I know it was decided some time ago that commits should be reverted when the buildbots fail to build the commit and there is not a quick fix but I am not sure how much time should we wait to see if the original author or another person fixes the issue. As an example, today this commit broke almost all the Windows buildbots:

https://buildbot.python.org/all/#/builders/32/builds/1707
https://buildbot.python.org/all/#/builders/113/builds/733
https://buildbot.python.org/all/#/builders/40/builds/1137
https://buildbot.python.org/all/#/builders/130/builds/420
https://buildbot.python.org/all/#/builders/3/builds/1634

I am not sure if I can fix this today, so my question is: how much time should I wait until we need to revert that commit?


(Brett Cannon) #2

I say as soon as possible, else new PRs and any that get updated will also start failing and there ends up being a cascading effect.


(Pablo Galindo Salgado) #3

Ok, I will dedicate one hour to try to reproduce in my Windows VM and if I fail I will revert.


(Victor Stinner) #4

I proposed a policy last May:
https://pythondev.readthedocs.io/ci.html#revert-on-fail

“if a change introduces a regression and I’m unable to fix it quickly (say in less than 2 hours and the author isn’t available), I will simply revert the change.”


(Pablo Galindo Salgado) #5

That was my first link in the original comment :wink:


(Victor Stinner) #6

(Oops, sorry :slight_smile: So the answer to your question is in your first line, 2 hours, no? :-))

When I proposed 2 hours, I had no idea if it’s a good value. Maybe 1 day would be safer since it’s uncommon that core developers are available all the day?

I say as soon as possible, else new PRs and any that get updated will also start failing and there ends up being a cascading effect.

Usually, it’s rare to get two regressions the same day. But if a regression broke the CI used for pre-commit, I would suggest to immediately revert the change. For buildbots, we can give more time, since they are not blocking the workflow.

Since you added notifications to GitHub, maybe we should make the rule stricter, to not spam PRs with unrelated regressions.

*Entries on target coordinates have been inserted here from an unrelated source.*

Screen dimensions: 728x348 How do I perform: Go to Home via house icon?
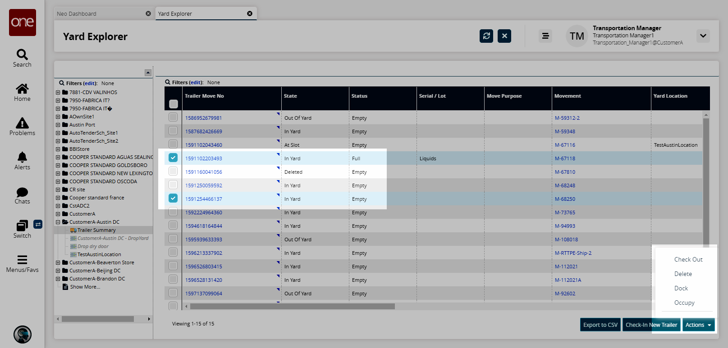click(x=22, y=89)
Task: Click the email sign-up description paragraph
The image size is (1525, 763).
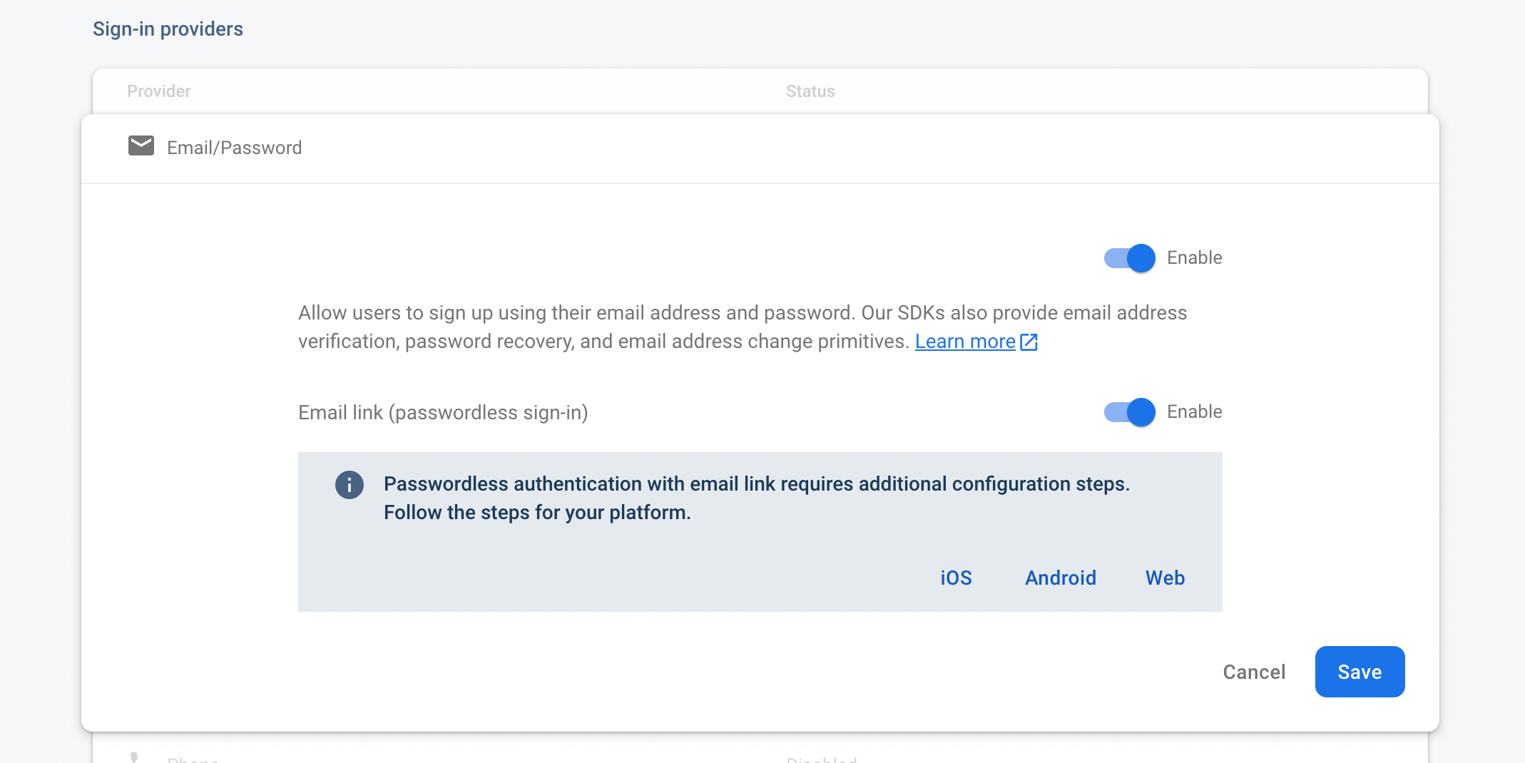Action: 742,327
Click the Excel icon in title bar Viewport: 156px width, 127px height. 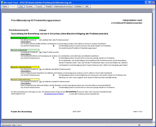[2, 2]
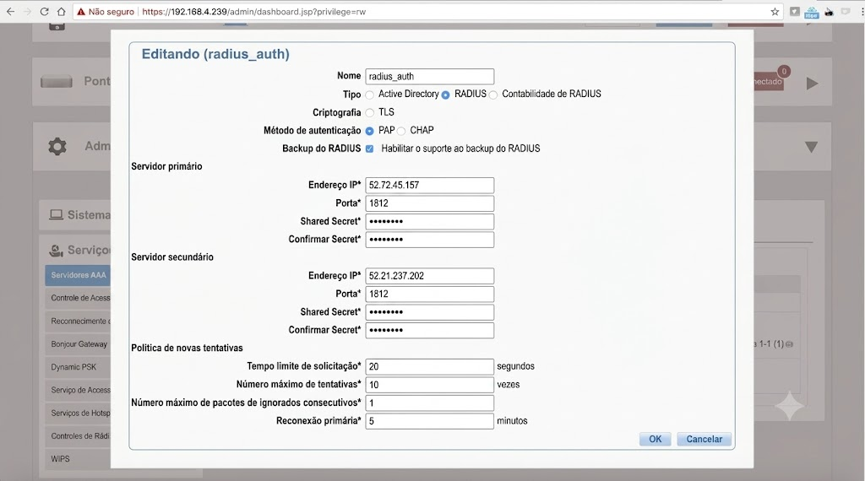Click the browser reload icon
The image size is (865, 481).
[44, 12]
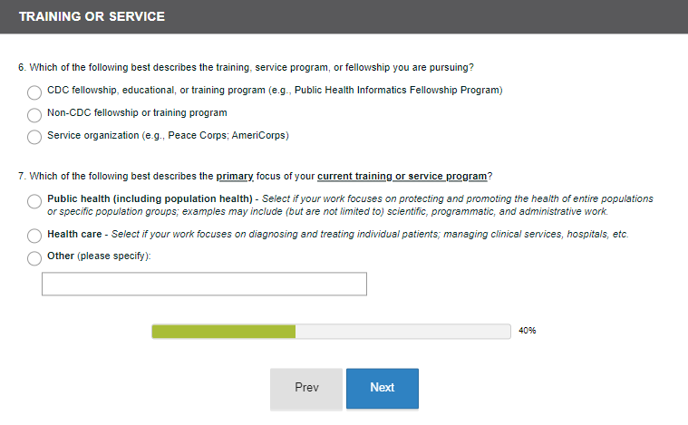Click the question 6 prompt text

click(x=246, y=68)
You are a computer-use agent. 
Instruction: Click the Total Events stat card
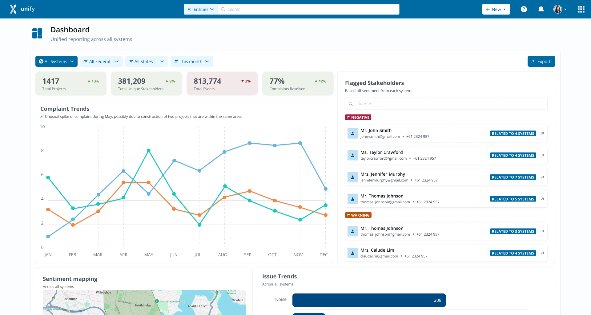pyautogui.click(x=222, y=83)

I don’t know, it’s an hard topic :slight_smile: You should feel safe to revert a change if it breaks the CI. Deciding a rule announced to everybody is advance should make your safe to revert.


(Eric Snow) #7

Ideally, committers would watch the buildbots after merging their PR. So their availability isn’t so much an issue, no? If they don’t have time to watch or to address a failure then they can leave a note on the issue. They would probably also leave a note if they have a reason why a failure-causing merge shouldn’t be reverted. Likewise if they are working on a fix (or planning on a revert). So 2 hours otherwise sounds reasonable.

-eric


(Victor Stinner) #8

Usually, a revert is advertised, like “because of failure xxx on xxx, the commit xxx will be reverted next hour if nobody comes in the meanwhile with a fix” (or something like that). I mean, we don’t revert and then talk. Usually, there is a short talk with comments on the PR and/or issue to notify of the regression.